**Exercise goal**
Reproduce exactly, and only, the lines running from the start of the entries below to the line containing "Soporte (327, 2513)".

**Data for review**
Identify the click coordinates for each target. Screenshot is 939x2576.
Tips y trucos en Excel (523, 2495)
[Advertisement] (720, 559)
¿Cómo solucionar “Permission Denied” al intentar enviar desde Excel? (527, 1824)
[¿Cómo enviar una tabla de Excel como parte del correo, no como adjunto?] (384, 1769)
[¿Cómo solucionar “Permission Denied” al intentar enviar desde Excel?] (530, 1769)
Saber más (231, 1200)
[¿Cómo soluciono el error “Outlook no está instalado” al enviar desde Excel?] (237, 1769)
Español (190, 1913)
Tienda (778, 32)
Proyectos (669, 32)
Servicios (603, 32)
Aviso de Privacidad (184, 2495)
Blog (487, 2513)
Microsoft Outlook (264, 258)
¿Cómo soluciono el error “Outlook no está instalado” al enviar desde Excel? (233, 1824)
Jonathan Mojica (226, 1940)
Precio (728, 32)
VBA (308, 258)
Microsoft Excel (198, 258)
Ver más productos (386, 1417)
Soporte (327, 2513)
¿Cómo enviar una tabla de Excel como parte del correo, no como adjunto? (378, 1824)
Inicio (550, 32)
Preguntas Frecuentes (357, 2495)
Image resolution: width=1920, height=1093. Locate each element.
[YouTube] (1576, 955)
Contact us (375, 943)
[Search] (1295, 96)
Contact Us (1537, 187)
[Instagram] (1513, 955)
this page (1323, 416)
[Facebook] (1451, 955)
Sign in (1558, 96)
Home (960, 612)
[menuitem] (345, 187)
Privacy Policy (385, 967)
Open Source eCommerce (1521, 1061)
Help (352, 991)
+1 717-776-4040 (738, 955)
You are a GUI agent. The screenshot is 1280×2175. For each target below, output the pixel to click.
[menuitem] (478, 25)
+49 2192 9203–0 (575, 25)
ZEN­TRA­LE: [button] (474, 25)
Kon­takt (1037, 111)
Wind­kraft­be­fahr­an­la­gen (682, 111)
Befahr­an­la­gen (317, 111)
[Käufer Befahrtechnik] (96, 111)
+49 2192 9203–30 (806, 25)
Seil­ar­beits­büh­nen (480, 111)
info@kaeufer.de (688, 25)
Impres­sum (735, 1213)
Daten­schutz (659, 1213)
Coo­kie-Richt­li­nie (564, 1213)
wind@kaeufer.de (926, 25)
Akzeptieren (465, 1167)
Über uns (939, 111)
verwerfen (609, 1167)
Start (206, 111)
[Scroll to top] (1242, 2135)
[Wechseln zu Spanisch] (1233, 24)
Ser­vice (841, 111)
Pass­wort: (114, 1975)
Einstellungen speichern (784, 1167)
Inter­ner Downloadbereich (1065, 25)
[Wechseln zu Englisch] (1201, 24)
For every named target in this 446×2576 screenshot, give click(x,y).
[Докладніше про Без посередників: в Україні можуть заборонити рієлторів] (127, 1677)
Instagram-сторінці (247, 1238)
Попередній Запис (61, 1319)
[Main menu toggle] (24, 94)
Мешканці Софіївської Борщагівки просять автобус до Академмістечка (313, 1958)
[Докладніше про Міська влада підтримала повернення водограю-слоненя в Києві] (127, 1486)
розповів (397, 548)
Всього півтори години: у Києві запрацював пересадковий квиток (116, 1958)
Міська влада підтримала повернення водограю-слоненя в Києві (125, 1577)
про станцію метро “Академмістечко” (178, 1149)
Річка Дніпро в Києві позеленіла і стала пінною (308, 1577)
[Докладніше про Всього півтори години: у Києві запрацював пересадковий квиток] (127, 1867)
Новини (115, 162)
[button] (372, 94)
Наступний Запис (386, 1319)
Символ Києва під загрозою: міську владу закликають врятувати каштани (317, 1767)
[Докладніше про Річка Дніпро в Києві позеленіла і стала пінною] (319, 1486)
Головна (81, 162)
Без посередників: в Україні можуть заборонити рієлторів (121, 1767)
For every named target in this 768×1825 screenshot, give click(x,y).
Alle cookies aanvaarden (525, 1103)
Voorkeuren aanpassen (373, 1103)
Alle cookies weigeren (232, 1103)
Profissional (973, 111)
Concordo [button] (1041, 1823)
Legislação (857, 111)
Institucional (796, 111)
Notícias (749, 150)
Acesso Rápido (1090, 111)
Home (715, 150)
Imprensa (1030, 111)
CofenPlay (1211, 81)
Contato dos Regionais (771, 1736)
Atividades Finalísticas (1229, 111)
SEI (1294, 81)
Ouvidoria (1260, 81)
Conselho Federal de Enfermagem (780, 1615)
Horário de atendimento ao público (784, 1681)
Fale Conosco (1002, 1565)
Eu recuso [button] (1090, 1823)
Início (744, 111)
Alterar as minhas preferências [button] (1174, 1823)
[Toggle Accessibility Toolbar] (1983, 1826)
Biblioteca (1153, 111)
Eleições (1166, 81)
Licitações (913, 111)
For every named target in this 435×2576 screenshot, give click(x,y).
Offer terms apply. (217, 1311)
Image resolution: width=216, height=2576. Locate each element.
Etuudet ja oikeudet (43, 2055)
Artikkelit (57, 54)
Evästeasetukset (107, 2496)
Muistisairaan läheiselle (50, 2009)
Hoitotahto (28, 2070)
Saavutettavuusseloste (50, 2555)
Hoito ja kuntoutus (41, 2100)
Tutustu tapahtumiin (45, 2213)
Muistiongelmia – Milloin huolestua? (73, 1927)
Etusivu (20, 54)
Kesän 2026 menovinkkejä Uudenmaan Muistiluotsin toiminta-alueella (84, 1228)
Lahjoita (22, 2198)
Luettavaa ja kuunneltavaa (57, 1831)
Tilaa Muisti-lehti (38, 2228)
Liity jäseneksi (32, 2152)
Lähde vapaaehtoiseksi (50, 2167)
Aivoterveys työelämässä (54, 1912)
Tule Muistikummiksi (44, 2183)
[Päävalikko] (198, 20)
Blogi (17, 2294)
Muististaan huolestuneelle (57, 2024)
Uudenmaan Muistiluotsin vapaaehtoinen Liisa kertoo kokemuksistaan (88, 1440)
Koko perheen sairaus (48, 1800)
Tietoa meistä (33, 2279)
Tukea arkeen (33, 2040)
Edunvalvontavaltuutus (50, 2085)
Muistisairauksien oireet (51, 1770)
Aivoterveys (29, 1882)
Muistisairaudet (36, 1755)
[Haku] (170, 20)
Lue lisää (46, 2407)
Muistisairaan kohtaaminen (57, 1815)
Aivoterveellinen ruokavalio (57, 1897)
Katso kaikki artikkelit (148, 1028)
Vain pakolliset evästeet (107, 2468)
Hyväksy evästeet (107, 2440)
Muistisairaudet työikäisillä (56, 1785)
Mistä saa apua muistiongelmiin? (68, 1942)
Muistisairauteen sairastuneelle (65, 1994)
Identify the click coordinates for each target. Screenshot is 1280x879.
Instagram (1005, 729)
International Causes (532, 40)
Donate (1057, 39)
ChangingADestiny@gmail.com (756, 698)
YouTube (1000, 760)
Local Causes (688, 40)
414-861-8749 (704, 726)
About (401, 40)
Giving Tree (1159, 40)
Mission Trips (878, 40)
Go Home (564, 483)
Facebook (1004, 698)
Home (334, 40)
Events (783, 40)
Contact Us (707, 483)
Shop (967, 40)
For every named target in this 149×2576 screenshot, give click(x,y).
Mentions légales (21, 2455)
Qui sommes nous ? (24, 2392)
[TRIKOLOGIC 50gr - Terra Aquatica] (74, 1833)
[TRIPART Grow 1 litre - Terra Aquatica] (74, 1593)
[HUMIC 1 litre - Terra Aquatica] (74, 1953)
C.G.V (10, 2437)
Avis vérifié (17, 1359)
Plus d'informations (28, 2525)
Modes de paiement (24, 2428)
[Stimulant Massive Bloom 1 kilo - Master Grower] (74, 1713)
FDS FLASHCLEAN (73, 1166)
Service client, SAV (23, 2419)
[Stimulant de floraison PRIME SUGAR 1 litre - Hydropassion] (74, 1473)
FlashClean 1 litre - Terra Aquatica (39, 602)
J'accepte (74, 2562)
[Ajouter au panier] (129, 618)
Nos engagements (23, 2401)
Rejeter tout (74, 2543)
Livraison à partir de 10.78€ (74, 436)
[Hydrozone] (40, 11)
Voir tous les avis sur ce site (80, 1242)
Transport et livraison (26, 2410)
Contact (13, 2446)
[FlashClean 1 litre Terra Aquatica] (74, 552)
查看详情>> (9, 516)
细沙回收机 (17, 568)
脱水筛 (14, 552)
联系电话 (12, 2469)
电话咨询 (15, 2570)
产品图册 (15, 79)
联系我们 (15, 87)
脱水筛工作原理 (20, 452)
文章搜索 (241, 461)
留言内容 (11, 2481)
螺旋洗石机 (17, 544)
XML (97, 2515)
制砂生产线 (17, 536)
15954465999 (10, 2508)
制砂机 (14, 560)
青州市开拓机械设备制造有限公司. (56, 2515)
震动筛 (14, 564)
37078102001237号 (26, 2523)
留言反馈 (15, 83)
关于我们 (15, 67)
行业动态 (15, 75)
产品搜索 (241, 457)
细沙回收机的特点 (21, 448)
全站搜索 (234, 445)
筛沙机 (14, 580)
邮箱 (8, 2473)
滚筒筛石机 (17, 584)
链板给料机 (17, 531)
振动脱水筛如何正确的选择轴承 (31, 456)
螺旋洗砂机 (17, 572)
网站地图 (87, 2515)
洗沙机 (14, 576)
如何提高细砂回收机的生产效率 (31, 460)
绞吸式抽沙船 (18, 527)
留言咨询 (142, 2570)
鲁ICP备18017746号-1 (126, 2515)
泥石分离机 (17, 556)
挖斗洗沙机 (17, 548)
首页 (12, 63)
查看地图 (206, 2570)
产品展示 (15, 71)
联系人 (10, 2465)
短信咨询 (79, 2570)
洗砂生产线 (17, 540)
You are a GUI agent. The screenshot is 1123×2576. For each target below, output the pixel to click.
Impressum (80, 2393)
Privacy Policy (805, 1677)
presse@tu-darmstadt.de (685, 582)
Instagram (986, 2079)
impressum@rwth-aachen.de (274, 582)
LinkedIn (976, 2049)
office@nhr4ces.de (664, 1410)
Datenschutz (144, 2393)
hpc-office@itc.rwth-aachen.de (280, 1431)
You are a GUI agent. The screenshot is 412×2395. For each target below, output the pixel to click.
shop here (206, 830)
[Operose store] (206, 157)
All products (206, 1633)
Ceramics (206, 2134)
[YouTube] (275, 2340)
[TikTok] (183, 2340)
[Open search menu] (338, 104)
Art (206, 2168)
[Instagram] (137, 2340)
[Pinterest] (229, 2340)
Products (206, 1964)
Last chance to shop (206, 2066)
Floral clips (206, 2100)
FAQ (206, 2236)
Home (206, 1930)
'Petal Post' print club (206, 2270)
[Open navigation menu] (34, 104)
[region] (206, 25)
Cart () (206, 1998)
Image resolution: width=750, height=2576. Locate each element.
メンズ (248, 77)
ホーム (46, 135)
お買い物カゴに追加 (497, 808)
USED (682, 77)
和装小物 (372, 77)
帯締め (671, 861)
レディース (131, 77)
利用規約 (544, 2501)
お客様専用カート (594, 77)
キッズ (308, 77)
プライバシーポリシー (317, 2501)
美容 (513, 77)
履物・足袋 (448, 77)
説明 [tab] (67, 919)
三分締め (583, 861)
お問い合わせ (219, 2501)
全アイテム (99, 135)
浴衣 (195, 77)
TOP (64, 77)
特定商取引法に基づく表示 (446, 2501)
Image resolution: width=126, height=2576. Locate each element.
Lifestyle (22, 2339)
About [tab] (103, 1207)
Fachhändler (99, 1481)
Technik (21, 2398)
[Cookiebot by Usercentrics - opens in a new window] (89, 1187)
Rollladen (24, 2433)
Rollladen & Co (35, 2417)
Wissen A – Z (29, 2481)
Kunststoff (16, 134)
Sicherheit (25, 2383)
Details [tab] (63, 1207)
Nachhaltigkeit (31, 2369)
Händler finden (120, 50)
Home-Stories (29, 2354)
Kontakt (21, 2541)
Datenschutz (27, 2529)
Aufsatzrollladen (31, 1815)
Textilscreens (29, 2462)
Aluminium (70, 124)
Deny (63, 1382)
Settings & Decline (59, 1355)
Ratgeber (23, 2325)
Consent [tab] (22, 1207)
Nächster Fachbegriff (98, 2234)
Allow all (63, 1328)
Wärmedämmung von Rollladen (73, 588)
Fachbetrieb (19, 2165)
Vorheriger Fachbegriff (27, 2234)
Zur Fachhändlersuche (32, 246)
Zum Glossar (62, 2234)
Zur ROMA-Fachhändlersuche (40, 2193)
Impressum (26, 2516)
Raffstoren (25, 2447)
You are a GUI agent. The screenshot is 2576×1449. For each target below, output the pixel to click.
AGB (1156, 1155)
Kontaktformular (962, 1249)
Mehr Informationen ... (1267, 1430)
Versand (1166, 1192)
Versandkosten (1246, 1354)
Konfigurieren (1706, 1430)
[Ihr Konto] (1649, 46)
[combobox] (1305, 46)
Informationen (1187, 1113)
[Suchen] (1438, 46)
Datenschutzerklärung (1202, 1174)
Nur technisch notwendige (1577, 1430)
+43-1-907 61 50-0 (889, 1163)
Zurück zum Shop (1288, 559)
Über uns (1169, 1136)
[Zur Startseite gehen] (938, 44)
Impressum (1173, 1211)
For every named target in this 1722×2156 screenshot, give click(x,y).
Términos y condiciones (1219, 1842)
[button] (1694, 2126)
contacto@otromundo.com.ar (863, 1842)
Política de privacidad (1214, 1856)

**Result**
Identify the click coordinates for each target. Screenshot is 939x2576.
Tips y trucos en Excel (523, 2495)
[Advertisement] (720, 559)
¿Cómo solucionar “Permission Denied” al intentar enviar desde Excel? (527, 1824)
[¿Cómo enviar una tabla de Excel como parte del correo, no como adjunto?] (384, 1769)
[¿Cómo solucionar “Permission Denied” al intentar enviar desde Excel?] (530, 1769)
Saber más (231, 1200)
[¿Cómo soluciono el error “Outlook no está instalado” al enviar desde Excel?] (237, 1769)
Español (190, 1913)
Tienda (778, 32)
Proyectos (669, 32)
Servicios (603, 32)
Aviso de Privacidad (184, 2495)
Blog (487, 2513)
Microsoft Outlook (264, 258)
¿Cómo soluciono el error “Outlook no está instalado” al enviar desde Excel? (233, 1824)
Jonathan Mojica (226, 1940)
Precio (728, 32)
VBA (308, 258)
Microsoft Excel (198, 258)
Ver más productos (386, 1417)
Soporte (327, 2513)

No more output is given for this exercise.